むやみに商品名に「特選」や「プレミアム」と付けるのはやめるべきではないか

2019.02.10
マーケティング

商品名に「特選」や「プレミアム」と付けるのは昔から使われている手法でしたが、そろそろ自重すべきときだと思ってます。

商品のハイブランド化の手法としてあまりにも広く知れ渡り使われてしまったため、本来これらの言葉が果たすはずだった商品に対する期待価値の向上効果は以前よりもかなり薄れてしまいました。

実際、「特選」や「プレミアム」と名の付いた商品に対しては、商品の価格を高くするための口実と感じることも多くなってきたのではないでしょうか。

これらの言葉は、商品に冠するだけで簡単にプラスの(あるいはポジティブな)イメージを消費者に持たせる魔法の言葉である一方で、「なぜ特選と言えるのか」「どこがプレミアムなのか」のような、その言葉を自信を持って使うに値する理由や背景をきちんと消費者に説明し、納得してもらう努力がなければ、簡単に化けの皮がはがれてしまう危険な言葉でもあります。

その辺をきちんと理解している企業は、消費者に「なぜ」を伝える努力をあらゆる方法を試しながら地道に行い、「これって本当にプレミアムだよね」と消費者の共感を得るまでになっています。

セブンイレブンの「セブンプレミアム」やサントリーの「プレミアムモルツ」はまさにその成功例で、長い長い年月をかけて魔法の言葉を冠するに値する商品を作り上げています。

消費者の共感を得るための地道な努力をしないのであれば商品名に「特選」や「プレミアム」を付けるのはかえって商品の期待価値を下げ、商品寿命を縮めます。

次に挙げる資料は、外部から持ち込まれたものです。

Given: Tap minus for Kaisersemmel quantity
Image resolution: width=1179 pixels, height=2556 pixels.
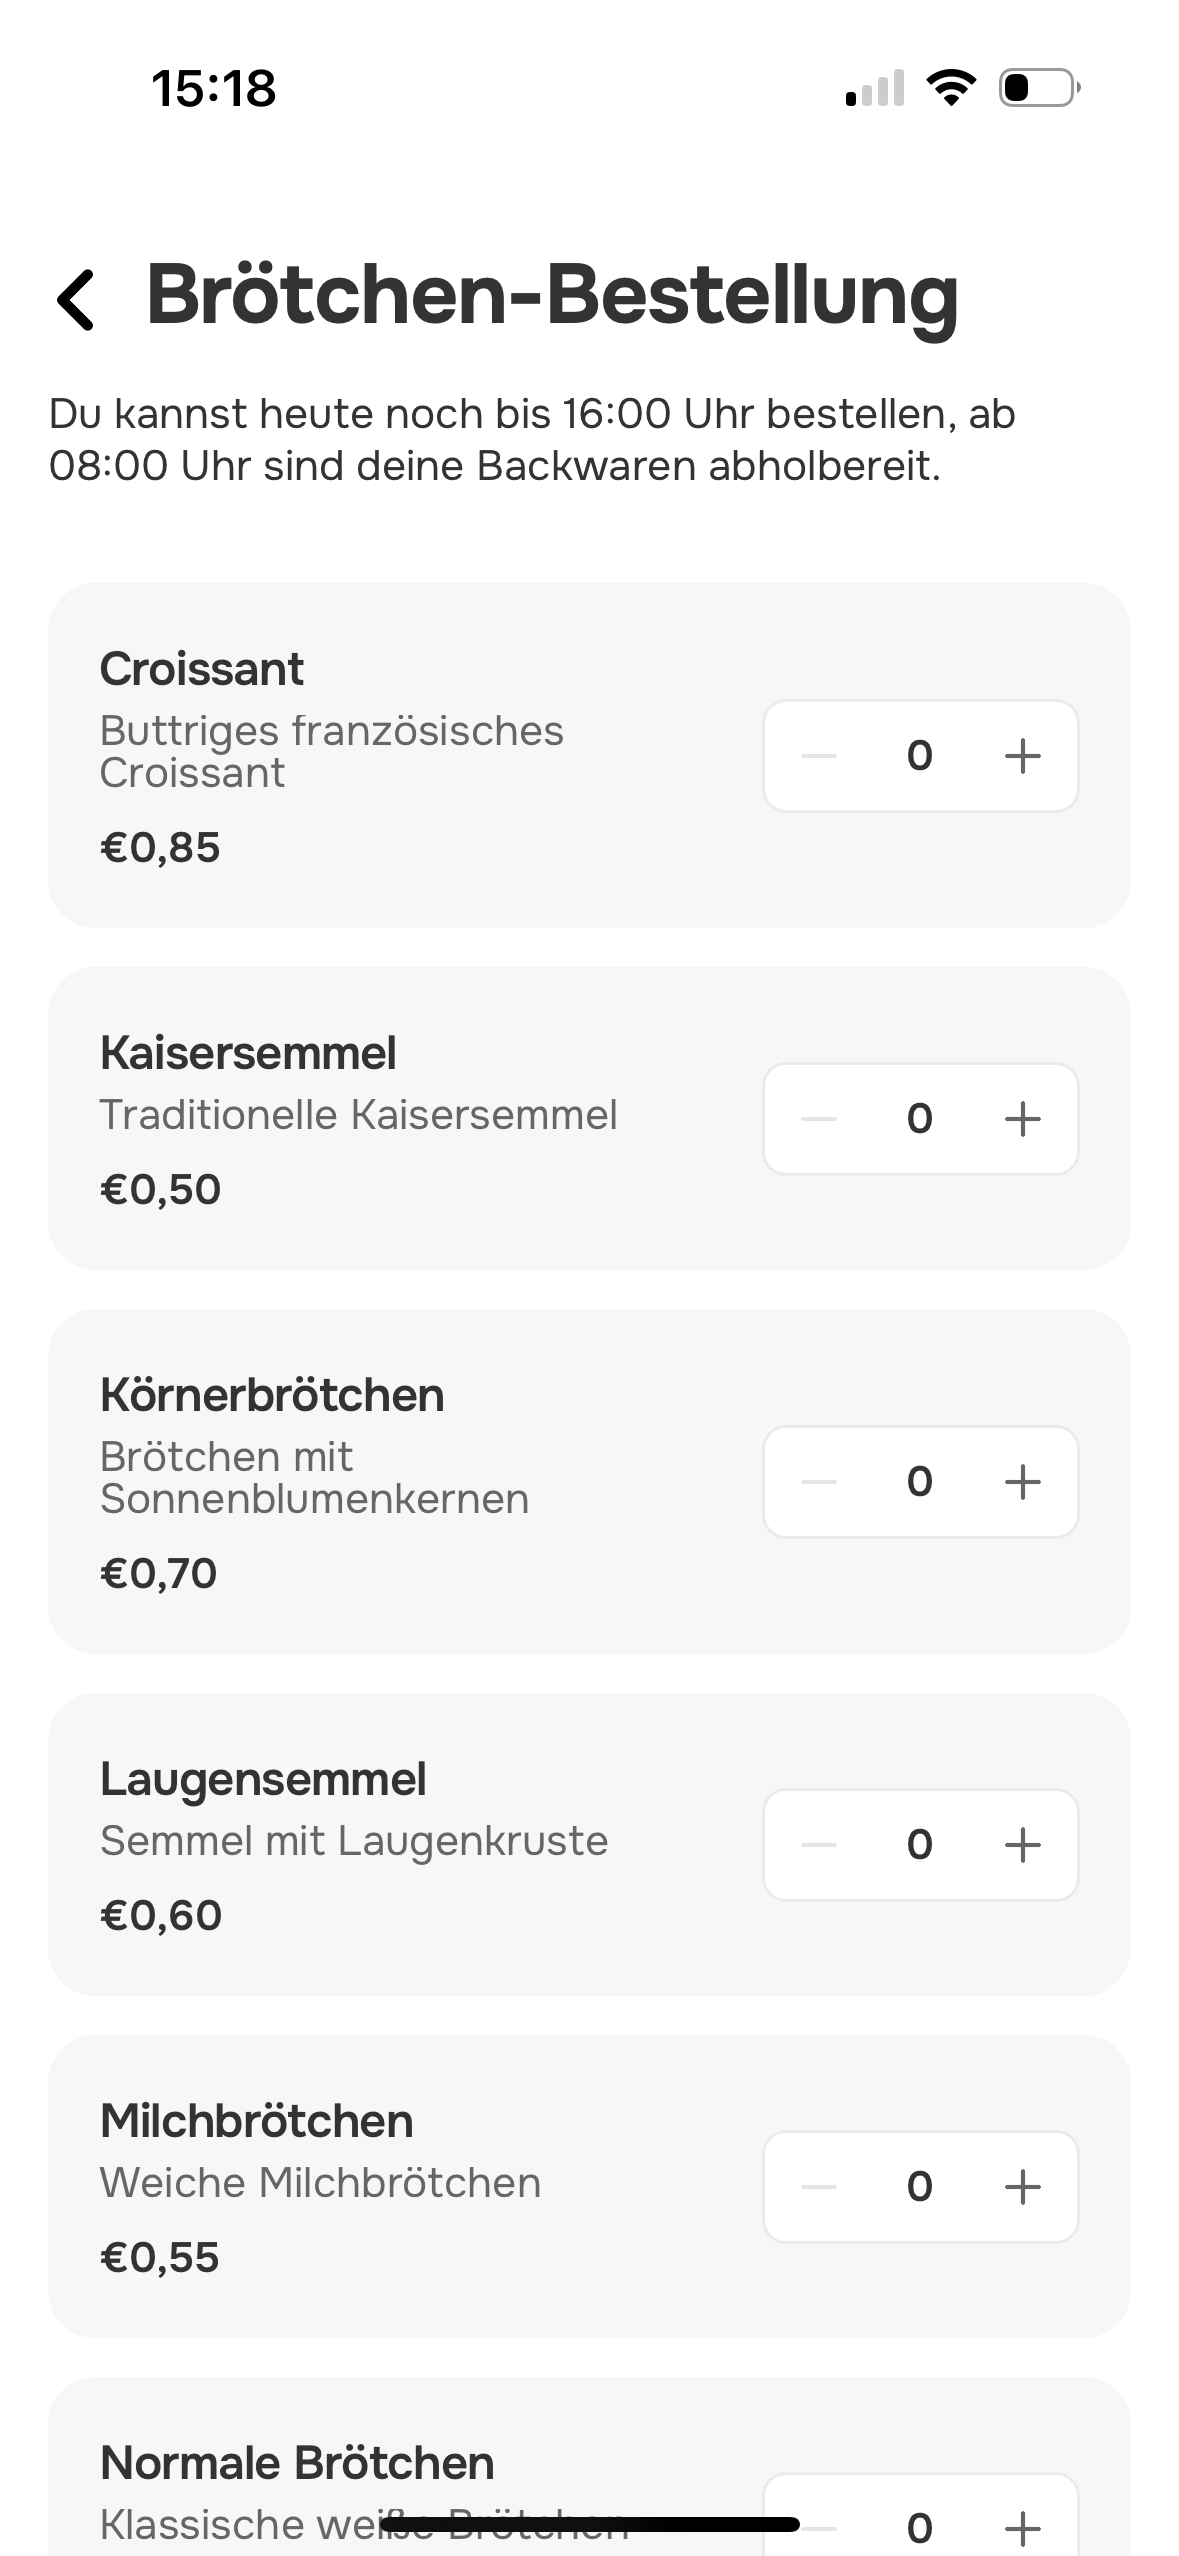Looking at the screenshot, I should point(819,1119).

購買サイクルが短い商品ほど名称には慎重になるべきです。安直な使用は避けるべきです。

そもそも「特選」や「プレミアム」よりもその商品の価値表す言葉があるはずです。さまざまな「特選」や「プレミアム」に触れて消費者の目は以前にも増して厳しくなってきているので、商品に適した名前を付けるべきではないでしょうか。